Charity’s Cheap Absolution (#326)

Luke Sanders was a sweet man. He and I would exchange greetings outside the parish office where I served as rector. He’d always smile and offer an encouraging word for me. “What’s the good word today, Luke?” I’d say. And he’d say something like, “God’s good all the time” or “I’m blessed today.” Luke lived on the street when he wasn’t living in our shelter for homeless persons nearby. Sometimes he’d be denied entry to the shelter if he were too drunk and disorderly. So, he’d just hang out around our church block that included the shelter as well as a community kitchen that fed him and hundreds of others each day. When he was “plastered,” he wasn’t easy to deal with. I recall the times we had to pull him from the middle of our busy street where he had been “directing traffic” (in his altered state, he saw that as his important public service).

When Luke wasn’t wild-eyed drunk, he was a pleasant companion. Earlier in life he’d been an accomplished Golden Gloves boxer. I know this because he showed me old pictures of him in the ring wearing a boxing belt with his name on it. He had family (we all have family, somewhere, right?), but I could never know when he talked about his wife and children whether they were real or just a distorted memory from an alcoholic fog. Of course, I was always too busy to listen to him more.

One hot summer we didn’t see Luke for a few days. That wasn’t at all unusual. He’d occasionally get arrested for drunk and disorderly conduct and spend time in jail. But then we noticed an awful odor from the window well in front of the Parish Hall. We found his body there. The autopsy determined he died of heat stroke and dehydration. A few days later, with the full Burial Office of the Church, we buried his remains in our church’s columbarium grounds. Presiding at his burial didn’t assuage my conscience.

We failed Luke Sanders. More accurately, I failed Luke Sanders. We housed him. We fed him. We pulled him off the street when he was a danger to himself and others, but we failed him. Our charity toward Luke, as Dr. Bob Lupton of Focused Neighborhood Strategies in Atlanta would say, was “toxic.” I knew his addiction was a disease and not a personal moral failing, but along with others, I settled for dispensing charity toward him. We did this, all the while patting ourselves on the back for how “Christian” we were toward him and toward others, who like him, were suffering.

We in the Church dispense charity because it’s easier than the more difficult work of transformation and conversion of life.

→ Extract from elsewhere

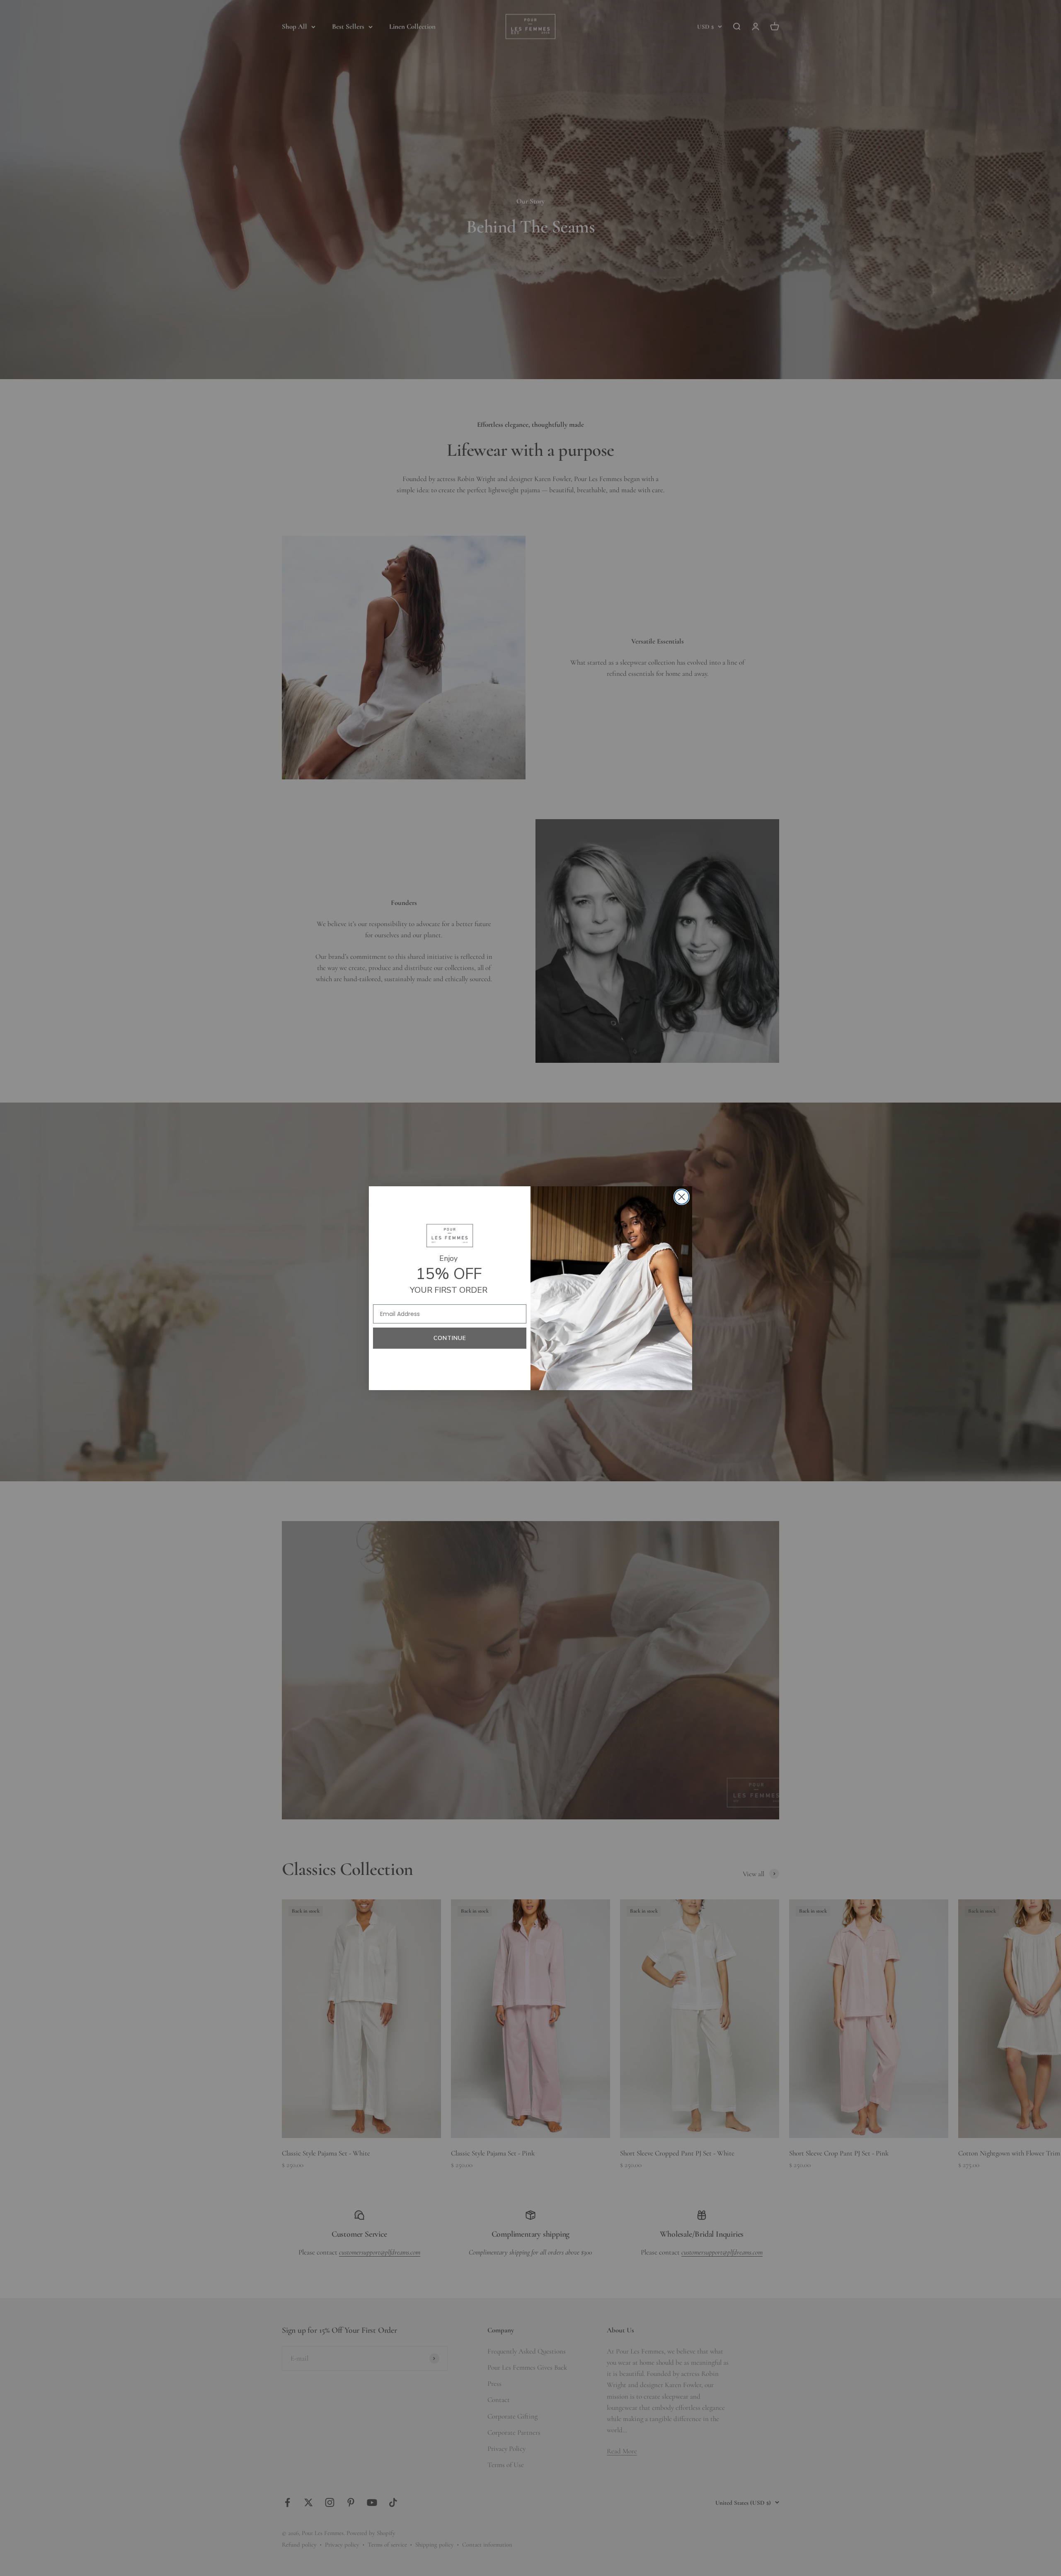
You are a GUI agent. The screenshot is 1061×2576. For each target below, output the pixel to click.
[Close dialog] (681, 1197)
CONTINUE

Dispensing charity makes us feel good about ourselves. Such charity dispensing though keeps the other person as an object of our good works. It doesn’t, as our Baptismal Covenant says, “respect their dignity.” Our behavior won’t change until we make our work to be more about the “good of the other” instead of “our good feelings.” Luke’s face still haunts me today. And appropriately so. I don’t want the haunting to go away. It’s a kick in my conscience’s backside reminding me that I had a hand in his death. I don’t want the cheap absolution from voices who say: “He was a drunk. You did the best you could.” I’ve heard such voices too many times and I know them to be lies. We didn’t do the best we could. I know I didn’t.